• [Document passage]:
Such encouraging trends are no guarantee of continued tranquility, of course, and one could even argue that complacency could make a spiral into war more likely. But we should still be grateful the world is more peaceful than it was in earlier eras and try to draw the right lessons from that observation. At a minimum, the major powers haven’t fought each other directly for over 70 years, and making sure that continues to be the case remains a critical task.
There are other encouraging straws in the wind as well. For the moment, voters in France, the Netherlands, and Austria have rejected the xenophobic nationalism of politicians like Geert Wilders and Marine Le Pen, and instead embraced the more inclusive and forward-looking visions of leaders like Emmanuel Macron. The Islamic State’s self-proclaimed “caliphate” is now headed for the dustbin of history, and while this won’t eliminate the problem of violent extremism, it is a useful step forward. The peace agreement ending Colombia’s long civil war is holding--at least so far--and the war in Ukraine has settled down into a mostly frozen conflict that seems unlikely to escalate. The EU is in its fifth straight year of economic recovery, despite of the uncertainties surrounding the Brexit process, and European, American, and Japanese publics are increasingly upbeat about economic issues. And (fingers crossed), so far U.S. President Donald Trump hasn’t done much to trigger a trade war (though he still might). I wouldn’t say the glass is half-full, but at least it’s not completely empty.
The Bad. That’s the good news. If you’re looking for things to worry about, alas, one doesn’t have to look far.
In Asia, North Korea’s nuclear and missile capabilities in defiance of global opinion (surprise, surprise), and Trump’s naive hope that China would ignore its own interests and somehow persuade Pyongyang to do what Trump wanted has been exposed as the pipe dream it always was. But this leaves the United States and its Asian allies with no attractive options, and only the “least-bad” choice of reengaging with a country that just killed a U.S. citizen over an alleged purloined poster. Islamist movements appear to be gaining strength in Indonesia and threatening that country’s prior atmosphere of tolerance, and the Philippine government’s wars on drugs and terrorism are wreaking a fearsome human cost with little to show for it. And Trump’s bromance with Chinese President Xi Jinping has done nothing to slow Beijing’s efforts to alter the territorial status quo in the South China Sea. All things considered, it’s hard to see conditions in Asia as safer now than they were a year ago.

• [Provided data]:
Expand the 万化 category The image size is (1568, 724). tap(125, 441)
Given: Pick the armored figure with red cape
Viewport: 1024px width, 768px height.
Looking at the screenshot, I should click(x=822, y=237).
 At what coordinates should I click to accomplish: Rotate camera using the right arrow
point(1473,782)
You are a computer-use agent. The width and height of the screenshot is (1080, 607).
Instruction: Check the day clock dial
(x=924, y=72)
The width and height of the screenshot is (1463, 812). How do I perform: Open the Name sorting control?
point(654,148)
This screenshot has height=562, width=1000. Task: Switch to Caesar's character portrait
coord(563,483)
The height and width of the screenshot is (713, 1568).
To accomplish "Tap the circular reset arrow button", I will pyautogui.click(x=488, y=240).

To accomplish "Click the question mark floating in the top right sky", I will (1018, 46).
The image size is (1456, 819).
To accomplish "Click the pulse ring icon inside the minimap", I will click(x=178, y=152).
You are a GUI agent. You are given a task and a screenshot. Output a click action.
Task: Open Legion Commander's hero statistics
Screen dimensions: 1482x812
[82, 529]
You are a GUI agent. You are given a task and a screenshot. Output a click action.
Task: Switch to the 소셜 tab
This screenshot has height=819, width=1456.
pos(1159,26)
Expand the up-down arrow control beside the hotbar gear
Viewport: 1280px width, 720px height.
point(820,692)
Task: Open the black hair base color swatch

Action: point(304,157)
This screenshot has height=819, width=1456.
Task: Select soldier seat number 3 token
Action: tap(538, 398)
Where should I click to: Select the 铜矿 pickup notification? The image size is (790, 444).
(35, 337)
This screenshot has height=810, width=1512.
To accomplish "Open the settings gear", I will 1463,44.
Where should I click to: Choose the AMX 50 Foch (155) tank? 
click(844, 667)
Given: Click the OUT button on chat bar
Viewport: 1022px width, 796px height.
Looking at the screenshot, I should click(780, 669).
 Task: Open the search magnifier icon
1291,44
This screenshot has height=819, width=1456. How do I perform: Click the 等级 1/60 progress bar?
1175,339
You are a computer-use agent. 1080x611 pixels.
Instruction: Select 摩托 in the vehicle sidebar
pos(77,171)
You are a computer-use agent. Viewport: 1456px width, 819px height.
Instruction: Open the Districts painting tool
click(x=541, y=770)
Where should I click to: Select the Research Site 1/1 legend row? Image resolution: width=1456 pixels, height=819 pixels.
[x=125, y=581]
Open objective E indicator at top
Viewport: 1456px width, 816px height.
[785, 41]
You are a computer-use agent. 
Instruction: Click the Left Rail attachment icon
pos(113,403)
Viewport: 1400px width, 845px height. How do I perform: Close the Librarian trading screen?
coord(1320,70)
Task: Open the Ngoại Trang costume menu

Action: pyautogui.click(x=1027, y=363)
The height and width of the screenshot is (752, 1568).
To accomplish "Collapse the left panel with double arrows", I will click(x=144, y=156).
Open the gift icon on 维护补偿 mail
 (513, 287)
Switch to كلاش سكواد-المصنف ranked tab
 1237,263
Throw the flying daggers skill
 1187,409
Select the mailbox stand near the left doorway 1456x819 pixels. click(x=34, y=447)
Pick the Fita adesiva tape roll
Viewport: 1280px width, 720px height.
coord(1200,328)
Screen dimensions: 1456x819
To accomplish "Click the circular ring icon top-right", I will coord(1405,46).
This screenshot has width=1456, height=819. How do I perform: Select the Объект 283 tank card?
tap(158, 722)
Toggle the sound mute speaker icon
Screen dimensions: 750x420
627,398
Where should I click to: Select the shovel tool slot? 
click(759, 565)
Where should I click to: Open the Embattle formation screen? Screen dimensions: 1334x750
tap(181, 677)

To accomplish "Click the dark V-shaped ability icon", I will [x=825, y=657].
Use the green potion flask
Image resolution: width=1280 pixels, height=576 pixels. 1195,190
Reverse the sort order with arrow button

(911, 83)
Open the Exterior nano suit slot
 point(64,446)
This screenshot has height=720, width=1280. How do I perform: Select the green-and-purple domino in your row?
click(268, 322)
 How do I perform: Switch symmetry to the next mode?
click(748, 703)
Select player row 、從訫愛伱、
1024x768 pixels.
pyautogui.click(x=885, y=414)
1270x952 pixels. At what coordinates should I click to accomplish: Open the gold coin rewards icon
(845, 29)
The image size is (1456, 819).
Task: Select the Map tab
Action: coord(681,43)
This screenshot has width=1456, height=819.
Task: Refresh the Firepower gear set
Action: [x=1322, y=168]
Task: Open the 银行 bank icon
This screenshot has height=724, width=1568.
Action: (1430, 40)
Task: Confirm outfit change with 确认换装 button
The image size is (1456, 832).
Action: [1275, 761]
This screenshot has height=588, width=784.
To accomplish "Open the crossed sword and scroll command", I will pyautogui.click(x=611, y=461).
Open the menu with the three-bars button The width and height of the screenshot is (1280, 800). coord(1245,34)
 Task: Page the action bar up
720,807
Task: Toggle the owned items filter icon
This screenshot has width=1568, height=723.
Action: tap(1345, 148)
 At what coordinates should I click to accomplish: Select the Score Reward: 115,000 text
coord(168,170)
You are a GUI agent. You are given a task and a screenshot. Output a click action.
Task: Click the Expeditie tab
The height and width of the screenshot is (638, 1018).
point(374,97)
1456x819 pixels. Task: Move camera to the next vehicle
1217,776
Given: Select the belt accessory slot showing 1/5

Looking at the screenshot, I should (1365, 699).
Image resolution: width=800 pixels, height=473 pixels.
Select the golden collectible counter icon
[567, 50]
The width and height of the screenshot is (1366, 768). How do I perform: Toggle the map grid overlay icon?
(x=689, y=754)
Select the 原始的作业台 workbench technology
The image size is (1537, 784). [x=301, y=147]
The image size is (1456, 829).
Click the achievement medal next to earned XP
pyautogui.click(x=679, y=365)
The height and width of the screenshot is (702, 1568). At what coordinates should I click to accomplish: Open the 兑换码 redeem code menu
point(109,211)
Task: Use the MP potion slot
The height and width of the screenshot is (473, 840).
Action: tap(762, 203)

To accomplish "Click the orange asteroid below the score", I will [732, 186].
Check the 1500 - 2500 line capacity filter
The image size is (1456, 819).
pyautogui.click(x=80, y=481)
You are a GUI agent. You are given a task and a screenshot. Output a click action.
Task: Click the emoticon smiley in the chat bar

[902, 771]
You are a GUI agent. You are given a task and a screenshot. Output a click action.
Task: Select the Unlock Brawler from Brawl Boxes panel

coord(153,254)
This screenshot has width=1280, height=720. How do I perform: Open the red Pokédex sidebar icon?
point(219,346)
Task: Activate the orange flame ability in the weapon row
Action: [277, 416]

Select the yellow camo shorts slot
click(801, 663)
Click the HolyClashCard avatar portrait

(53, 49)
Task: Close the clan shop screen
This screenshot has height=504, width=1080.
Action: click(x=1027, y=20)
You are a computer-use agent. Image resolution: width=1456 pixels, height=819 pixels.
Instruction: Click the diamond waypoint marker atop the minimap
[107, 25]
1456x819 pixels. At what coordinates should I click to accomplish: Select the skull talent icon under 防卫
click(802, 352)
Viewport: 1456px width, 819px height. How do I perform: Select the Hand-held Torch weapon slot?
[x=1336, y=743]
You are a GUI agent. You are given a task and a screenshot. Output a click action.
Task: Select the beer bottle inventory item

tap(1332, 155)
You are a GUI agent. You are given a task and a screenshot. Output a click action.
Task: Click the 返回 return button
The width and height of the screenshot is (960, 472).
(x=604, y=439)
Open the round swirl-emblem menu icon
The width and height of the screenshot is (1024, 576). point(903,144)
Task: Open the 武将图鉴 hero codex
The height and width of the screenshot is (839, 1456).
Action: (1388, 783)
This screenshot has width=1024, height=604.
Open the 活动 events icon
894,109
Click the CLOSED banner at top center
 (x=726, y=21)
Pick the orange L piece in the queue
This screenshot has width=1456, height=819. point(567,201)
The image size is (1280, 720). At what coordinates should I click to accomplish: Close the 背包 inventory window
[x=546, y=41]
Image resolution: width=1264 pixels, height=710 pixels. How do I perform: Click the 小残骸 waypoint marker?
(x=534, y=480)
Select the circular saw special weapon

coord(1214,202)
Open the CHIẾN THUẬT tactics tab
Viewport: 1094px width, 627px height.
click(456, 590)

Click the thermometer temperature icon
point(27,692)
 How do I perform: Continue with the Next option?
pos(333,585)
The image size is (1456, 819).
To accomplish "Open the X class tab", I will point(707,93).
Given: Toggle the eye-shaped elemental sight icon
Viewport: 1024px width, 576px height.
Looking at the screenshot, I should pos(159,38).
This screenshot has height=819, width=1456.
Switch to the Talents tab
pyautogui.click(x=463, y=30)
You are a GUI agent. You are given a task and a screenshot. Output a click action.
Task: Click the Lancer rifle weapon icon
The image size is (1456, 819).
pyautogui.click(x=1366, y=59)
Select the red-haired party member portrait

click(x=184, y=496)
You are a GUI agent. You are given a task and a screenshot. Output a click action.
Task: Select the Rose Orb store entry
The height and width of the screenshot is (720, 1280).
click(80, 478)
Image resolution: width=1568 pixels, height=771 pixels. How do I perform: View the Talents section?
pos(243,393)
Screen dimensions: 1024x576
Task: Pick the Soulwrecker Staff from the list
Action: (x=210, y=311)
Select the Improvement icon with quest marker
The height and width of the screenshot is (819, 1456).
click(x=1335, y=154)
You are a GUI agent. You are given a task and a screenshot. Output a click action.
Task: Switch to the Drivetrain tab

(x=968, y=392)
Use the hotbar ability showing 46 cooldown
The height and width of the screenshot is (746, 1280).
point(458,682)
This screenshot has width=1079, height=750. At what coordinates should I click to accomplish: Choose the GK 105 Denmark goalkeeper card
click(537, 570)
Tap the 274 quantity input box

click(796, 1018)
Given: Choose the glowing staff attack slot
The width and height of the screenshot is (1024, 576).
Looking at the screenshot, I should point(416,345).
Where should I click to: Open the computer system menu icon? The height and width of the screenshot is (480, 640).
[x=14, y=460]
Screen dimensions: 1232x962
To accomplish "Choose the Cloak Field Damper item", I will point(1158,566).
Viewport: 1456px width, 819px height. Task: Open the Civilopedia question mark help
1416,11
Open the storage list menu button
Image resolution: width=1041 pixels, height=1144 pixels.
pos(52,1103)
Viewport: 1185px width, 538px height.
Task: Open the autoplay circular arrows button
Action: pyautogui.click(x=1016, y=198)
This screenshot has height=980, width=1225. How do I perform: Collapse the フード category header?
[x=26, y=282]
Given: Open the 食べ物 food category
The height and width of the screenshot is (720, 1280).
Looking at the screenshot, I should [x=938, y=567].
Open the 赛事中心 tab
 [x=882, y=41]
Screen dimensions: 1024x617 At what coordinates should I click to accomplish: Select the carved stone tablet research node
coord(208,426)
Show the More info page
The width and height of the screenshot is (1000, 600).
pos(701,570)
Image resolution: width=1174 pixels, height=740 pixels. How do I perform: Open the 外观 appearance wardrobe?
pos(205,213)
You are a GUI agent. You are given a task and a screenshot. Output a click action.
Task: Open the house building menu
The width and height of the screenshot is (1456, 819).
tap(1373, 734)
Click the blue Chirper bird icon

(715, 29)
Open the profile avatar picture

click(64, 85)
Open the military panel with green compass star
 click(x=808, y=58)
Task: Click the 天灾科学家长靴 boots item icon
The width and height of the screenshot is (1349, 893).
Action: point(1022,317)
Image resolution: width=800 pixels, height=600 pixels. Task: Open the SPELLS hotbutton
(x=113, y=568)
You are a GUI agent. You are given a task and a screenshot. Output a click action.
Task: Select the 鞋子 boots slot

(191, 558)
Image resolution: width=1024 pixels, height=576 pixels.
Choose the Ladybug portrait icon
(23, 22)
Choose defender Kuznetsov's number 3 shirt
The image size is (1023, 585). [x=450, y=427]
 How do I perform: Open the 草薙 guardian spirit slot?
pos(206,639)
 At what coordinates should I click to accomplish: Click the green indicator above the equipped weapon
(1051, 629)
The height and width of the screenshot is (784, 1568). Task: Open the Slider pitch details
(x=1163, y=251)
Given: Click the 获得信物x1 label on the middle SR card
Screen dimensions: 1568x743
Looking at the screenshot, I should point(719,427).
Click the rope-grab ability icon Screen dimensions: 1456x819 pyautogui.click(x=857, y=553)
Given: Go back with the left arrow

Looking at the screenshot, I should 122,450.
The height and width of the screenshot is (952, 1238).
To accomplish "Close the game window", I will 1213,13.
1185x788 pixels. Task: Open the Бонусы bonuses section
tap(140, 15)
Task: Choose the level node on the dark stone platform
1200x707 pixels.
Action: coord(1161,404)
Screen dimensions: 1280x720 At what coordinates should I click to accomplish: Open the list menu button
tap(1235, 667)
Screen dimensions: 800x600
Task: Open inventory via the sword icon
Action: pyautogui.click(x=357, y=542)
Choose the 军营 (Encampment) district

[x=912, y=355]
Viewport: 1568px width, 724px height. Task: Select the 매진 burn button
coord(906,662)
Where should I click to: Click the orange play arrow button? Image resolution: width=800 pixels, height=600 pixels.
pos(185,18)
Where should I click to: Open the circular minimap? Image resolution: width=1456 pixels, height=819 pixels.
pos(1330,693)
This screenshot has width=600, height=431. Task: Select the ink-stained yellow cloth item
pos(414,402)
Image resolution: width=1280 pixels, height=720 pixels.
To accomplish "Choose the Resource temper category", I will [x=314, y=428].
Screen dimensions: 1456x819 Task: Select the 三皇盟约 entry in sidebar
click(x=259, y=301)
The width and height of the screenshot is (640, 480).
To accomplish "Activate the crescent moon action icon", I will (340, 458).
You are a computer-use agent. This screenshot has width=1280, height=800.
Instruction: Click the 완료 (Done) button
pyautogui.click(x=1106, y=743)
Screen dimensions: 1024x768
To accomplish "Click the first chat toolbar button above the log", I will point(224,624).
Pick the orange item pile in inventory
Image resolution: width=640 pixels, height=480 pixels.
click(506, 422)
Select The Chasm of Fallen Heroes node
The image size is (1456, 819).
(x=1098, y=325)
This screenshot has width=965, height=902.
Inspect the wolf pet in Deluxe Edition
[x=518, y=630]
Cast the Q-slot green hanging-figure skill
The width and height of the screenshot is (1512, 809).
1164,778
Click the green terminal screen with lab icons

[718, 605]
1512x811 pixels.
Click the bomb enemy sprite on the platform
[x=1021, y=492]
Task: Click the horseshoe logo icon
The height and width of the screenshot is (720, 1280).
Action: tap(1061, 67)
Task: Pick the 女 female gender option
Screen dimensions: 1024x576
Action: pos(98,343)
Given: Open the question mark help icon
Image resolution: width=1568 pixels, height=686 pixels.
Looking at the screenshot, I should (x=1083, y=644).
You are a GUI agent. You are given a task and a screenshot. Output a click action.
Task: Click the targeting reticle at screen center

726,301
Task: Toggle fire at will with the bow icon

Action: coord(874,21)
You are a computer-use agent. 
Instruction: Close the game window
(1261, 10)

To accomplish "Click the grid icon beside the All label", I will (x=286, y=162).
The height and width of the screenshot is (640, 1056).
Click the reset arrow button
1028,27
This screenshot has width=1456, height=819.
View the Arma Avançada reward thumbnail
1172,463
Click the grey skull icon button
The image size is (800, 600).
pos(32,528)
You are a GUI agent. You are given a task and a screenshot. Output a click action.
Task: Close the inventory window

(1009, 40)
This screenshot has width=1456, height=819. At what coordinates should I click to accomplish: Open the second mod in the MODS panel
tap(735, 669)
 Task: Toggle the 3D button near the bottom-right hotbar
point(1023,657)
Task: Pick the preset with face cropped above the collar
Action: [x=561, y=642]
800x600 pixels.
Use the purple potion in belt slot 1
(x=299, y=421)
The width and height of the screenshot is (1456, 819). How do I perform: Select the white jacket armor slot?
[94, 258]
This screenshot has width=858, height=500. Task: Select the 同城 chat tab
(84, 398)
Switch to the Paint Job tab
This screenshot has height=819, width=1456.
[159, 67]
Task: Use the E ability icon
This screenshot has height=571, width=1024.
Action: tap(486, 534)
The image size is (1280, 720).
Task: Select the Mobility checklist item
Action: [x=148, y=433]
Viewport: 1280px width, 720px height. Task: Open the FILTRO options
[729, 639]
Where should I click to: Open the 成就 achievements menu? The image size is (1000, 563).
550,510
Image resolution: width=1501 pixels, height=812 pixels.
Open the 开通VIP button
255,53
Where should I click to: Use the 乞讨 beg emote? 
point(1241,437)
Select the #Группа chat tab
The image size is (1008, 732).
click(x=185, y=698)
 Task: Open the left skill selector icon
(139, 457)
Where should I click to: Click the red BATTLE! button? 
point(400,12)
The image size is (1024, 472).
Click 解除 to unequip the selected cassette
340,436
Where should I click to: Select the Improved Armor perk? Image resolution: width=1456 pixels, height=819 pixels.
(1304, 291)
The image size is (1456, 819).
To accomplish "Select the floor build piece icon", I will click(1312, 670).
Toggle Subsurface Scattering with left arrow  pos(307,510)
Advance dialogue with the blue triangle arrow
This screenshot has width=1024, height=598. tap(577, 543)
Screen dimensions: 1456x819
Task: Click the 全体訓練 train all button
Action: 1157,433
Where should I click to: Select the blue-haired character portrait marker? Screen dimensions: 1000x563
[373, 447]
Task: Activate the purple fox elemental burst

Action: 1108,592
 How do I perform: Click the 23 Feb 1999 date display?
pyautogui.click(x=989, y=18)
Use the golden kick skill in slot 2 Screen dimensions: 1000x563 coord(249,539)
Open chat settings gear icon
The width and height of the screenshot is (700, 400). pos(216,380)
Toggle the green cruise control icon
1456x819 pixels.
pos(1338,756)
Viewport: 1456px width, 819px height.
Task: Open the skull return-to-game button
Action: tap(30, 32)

• [What is asked]:
(1) Reproduce the passage on world affairs in full, word for word.
(2) In the listing, rewrite only the stretch from the line containing "Screen dimensions: 1024x617" through the line containing "Action: coord(1161,404)", changing "boots" to "gloves" and leaving everything else unchanged.

• [Full solutions]:
(1)
Such encouraging trends are no guarantee of continued tranquility, of course, and one could even argue that complacency could make a spiral into war more likely. But we should still be grateful the world is more peaceful than it was in earlier eras and try to draw the right lessons from that observation. At a minimum, the major powers haven’t fought each other directly for over 70 years, and making sure that continues to be the case remains a critical task.
There are other encouraging straws in the wind as well. For the moment, voters in France, the Netherlands, and Austria have rejected the xenophobic nationalism of politicians like Geert Wilders and Marine Le Pen, and instead embraced the more inclusive and forward-looking visions of leaders like Emmanuel Macron. The Islamic State’s self-proclaimed “caliphate” is now headed for the dustbin of history, and while this won’t eliminate the problem of violent extremism, it is a useful step forward. The peace agreement ending Colombia’s long civil war is holding--at least so far--and the war in Ukraine has settled down into a mostly frozen conflict that seems unlikely to escalate. The EU is in its fifth straight year of economic recovery, despite of the uncertainties surrounding the Brexit process, and European, American, and Japanese publics are increasingly upbeat about economic issues. And (fingers crossed), so far U.S. President Donald Trump hasn’t done much to trigger a trade war (though he still might). I wouldn’t say the glass is half-full, but at least it’s not completely empty.
The Bad. That’s the good news. If you’re looking for things to worry about, alas, one doesn’t have to look far.
In Asia, North Korea’s nuclear and missile capabilities in defiance of global opinion (surprise, surprise), and Trump’s naive hope that China would ignore its own interests and somehow persuade Pyongyang to do what Trump wanted has been exposed as the pipe dream it always was. But this leaves the United States and its Asian allies with no attractive options, and only the “least-bad” choice of reengaging with a country that just killed a U.S. citizen over an alleged purloined poster. Islamist movements appear to be gaining strength in Indonesia and threatening that country’s prior atmosphere of tolerance, and the Philippine government’s wars on drugs and terrorism are wreaking a fearsome human cost with little to show for it. And Trump’s bromance with Chinese President Xi Jinping has done nothing to slow Beijing’s efforts to alter the territorial status quo in the South China Sea. All things considered, it’s hard to see conditions in Asia as safer now than they were a year ago.

(2)
Screen dimensions: 1024x617 At what coordinates should I click to accomplish: Select the carved stone tablet research node
coord(208,426)
Show the More info page
The width and height of the screenshot is (1000, 600).
pos(701,570)
Image resolution: width=1174 pixels, height=740 pixels. How do I perform: Open the 外观 appearance wardrobe?
pos(205,213)
You are a GUI agent. You are given a task and a screenshot. Output a click action.
Task: Open the house building menu
The width and height of the screenshot is (1456, 819).
tap(1373, 734)
Click the blue Chirper bird icon

(715, 29)
Open the profile avatar picture

click(64, 85)
Open the military panel with green compass star
 click(x=808, y=58)
Task: Click the 天灾科学家长靴 gloves item icon
The width and height of the screenshot is (1349, 893).
Action: point(1022,317)
Image resolution: width=800 pixels, height=600 pixels. Task: Open the SPELLS hotbutton
(x=113, y=568)
You are a GUI agent. You are given a task and a screenshot. Output a click action.
Task: Select the 鞋子 gloves slot

(191, 558)
Image resolution: width=1024 pixels, height=576 pixels.
Choose the Ladybug portrait icon
(23, 22)
Choose defender Kuznetsov's number 3 shirt
The image size is (1023, 585). [x=450, y=427]
 How do I perform: Open the 草薙 guardian spirit slot?
pos(206,639)
 At what coordinates should I click to accomplish: Click the green indicator above the equipped weapon
(1051, 629)
The height and width of the screenshot is (784, 1568). Task: Open the Slider pitch details
(x=1163, y=251)
Given: Click the 获得信物x1 label on the middle SR card
Screen dimensions: 1568x743
Looking at the screenshot, I should point(719,427).
Click the rope-grab ability icon Screen dimensions: 1456x819 pyautogui.click(x=857, y=553)
Given: Go back with the left arrow

Looking at the screenshot, I should 122,450.
The height and width of the screenshot is (952, 1238).
To accomplish "Close the game window", I will 1213,13.
1185x788 pixels. Task: Open the Бонусы bonuses section
tap(140, 15)
Task: Choose the level node on the dark stone platform
1200x707 pixels.
Action: coord(1161,404)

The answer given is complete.